> [Work required]: Each record below needs to be reproduced precisely, though not its pictures.

> [Screenshot grounding data]:

════

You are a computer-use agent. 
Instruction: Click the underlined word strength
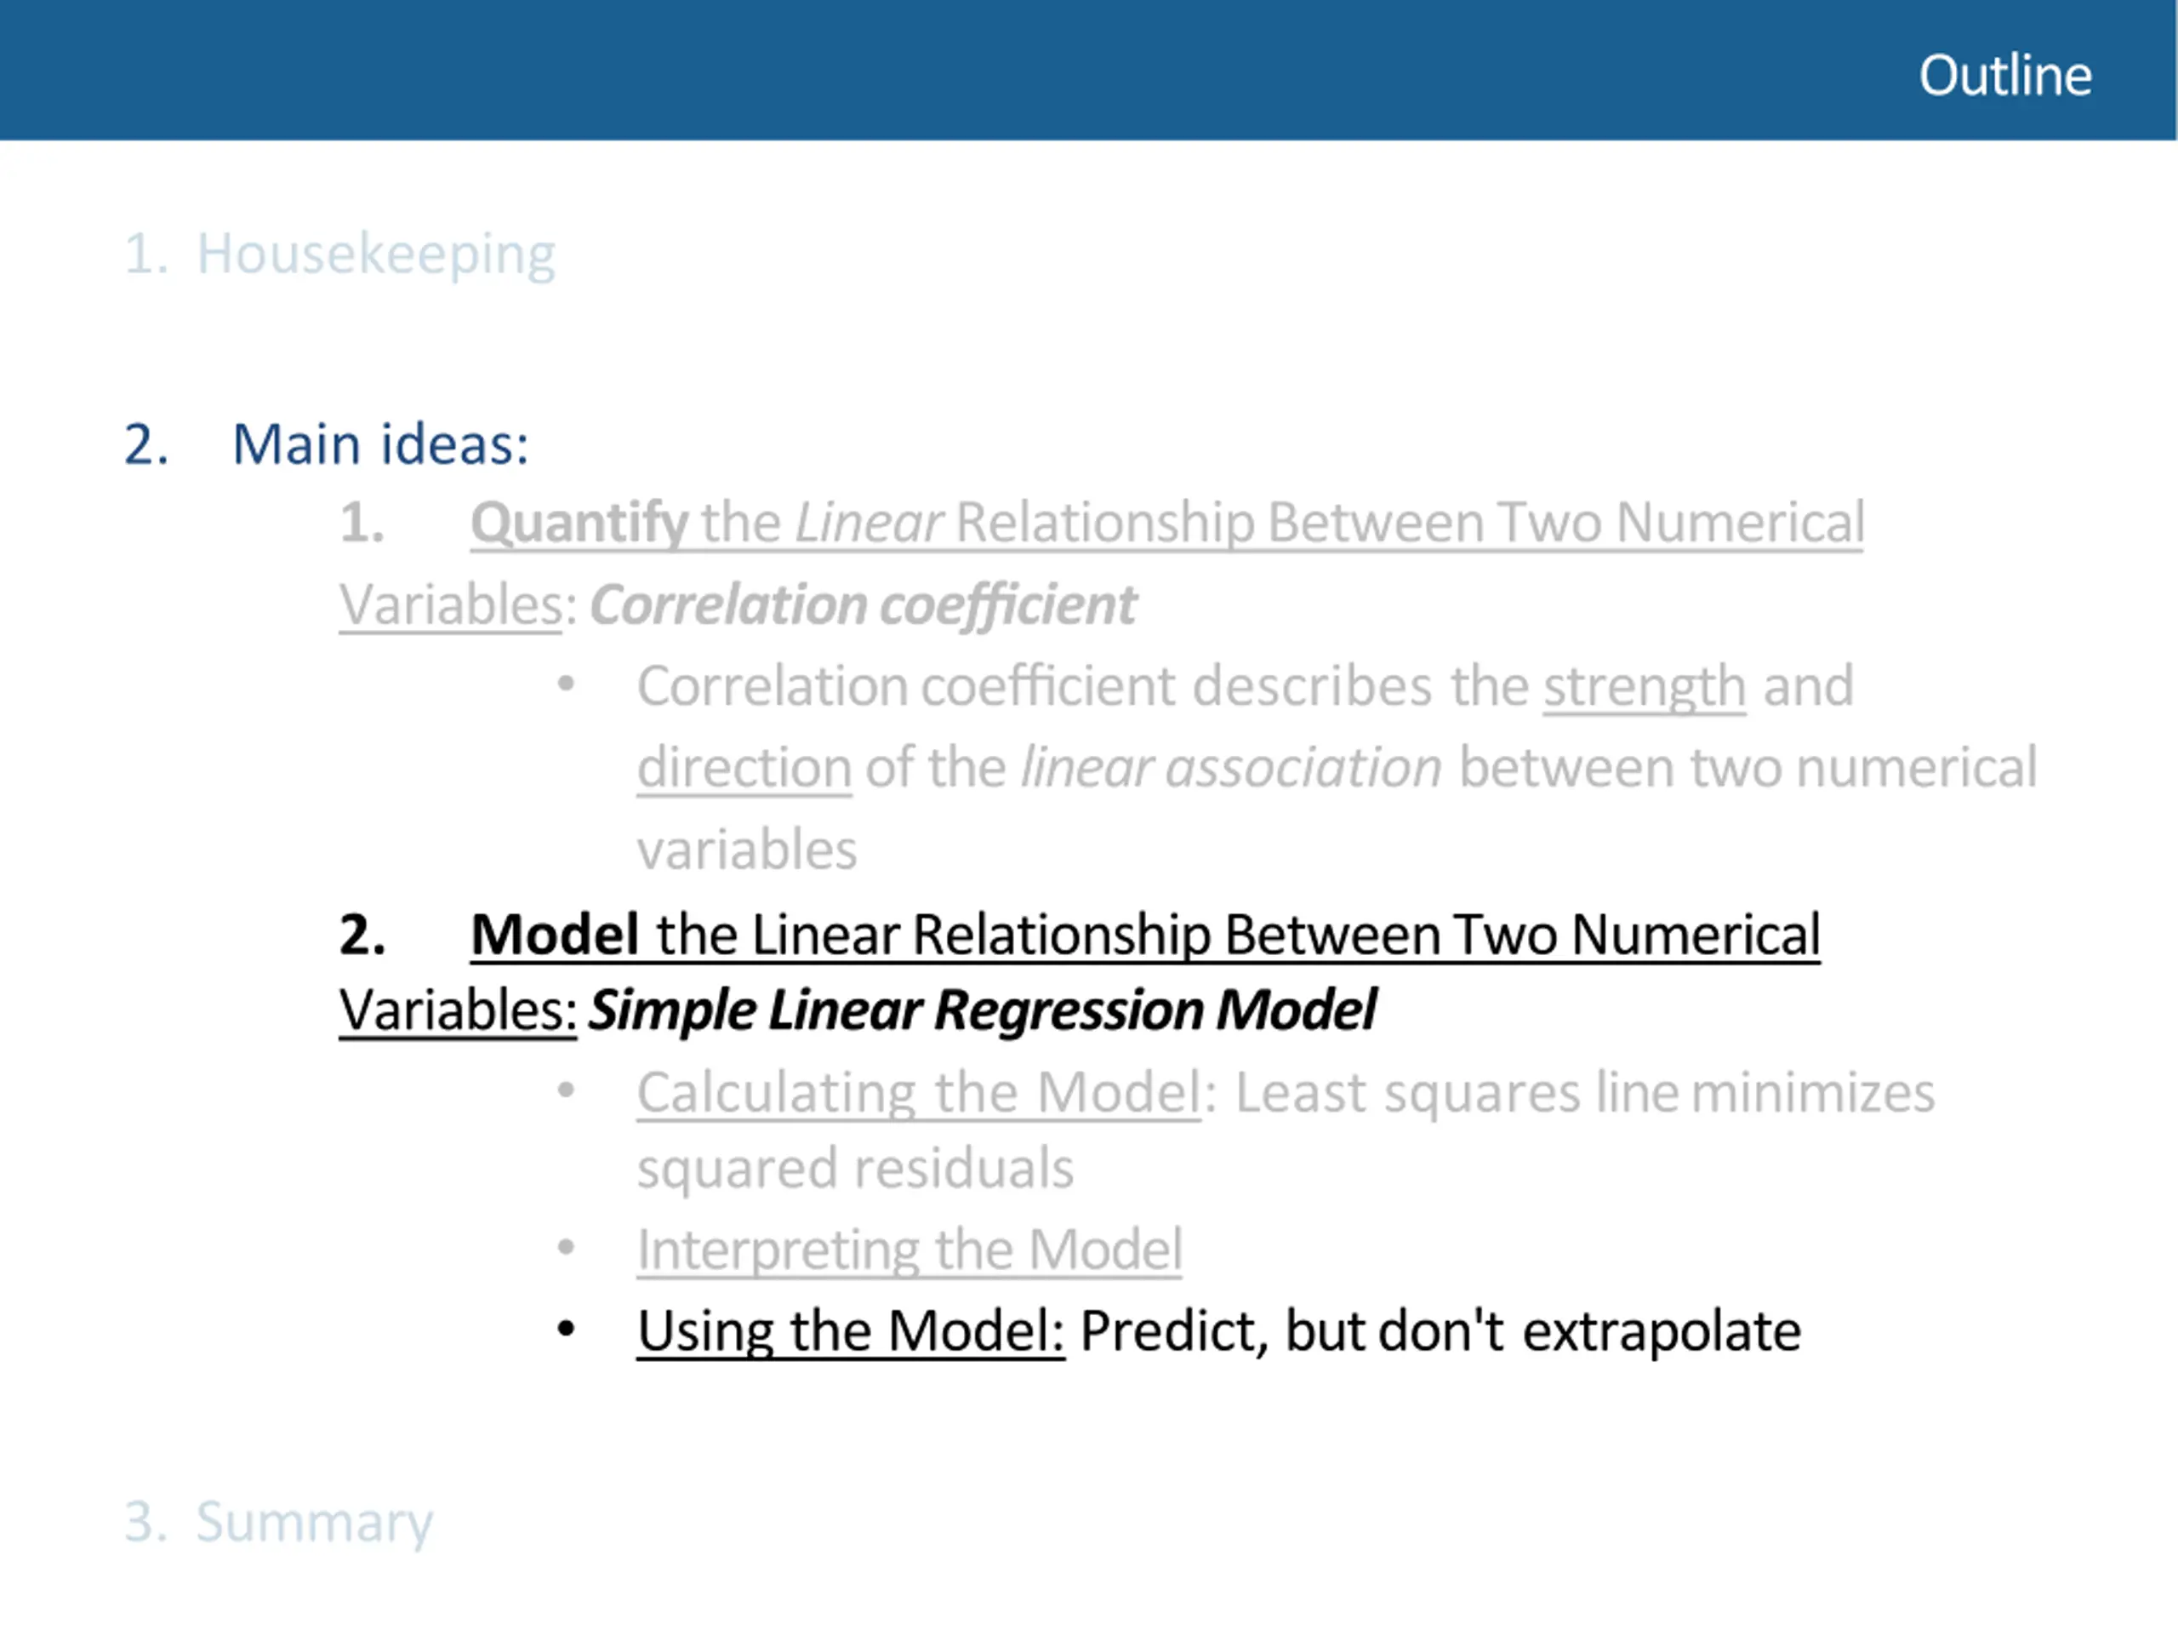coord(1644,687)
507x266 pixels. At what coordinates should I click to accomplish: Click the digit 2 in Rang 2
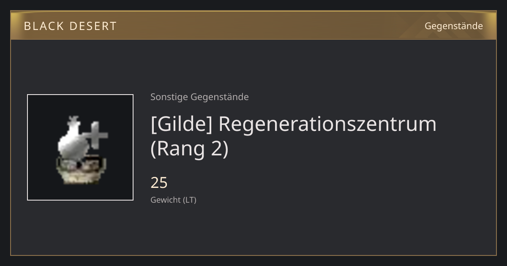point(216,149)
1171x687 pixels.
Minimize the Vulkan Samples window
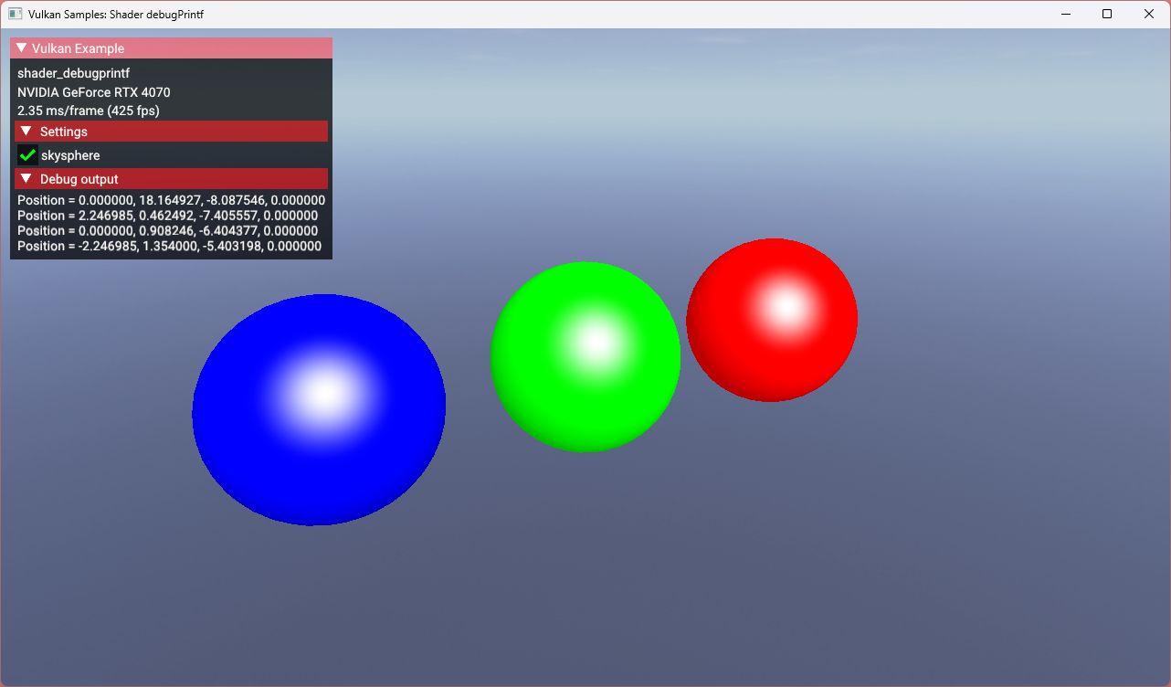1065,14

════

> [Problem solution]:
You are a computer-use agent. 
Instruction: Click the underlined word strength
coord(1644,687)
507x266 pixels. At what coordinates should I click to accomplish: Click the digit 2 in Rang 2
point(216,149)
1171x687 pixels.
Minimize the Vulkan Samples window
1065,14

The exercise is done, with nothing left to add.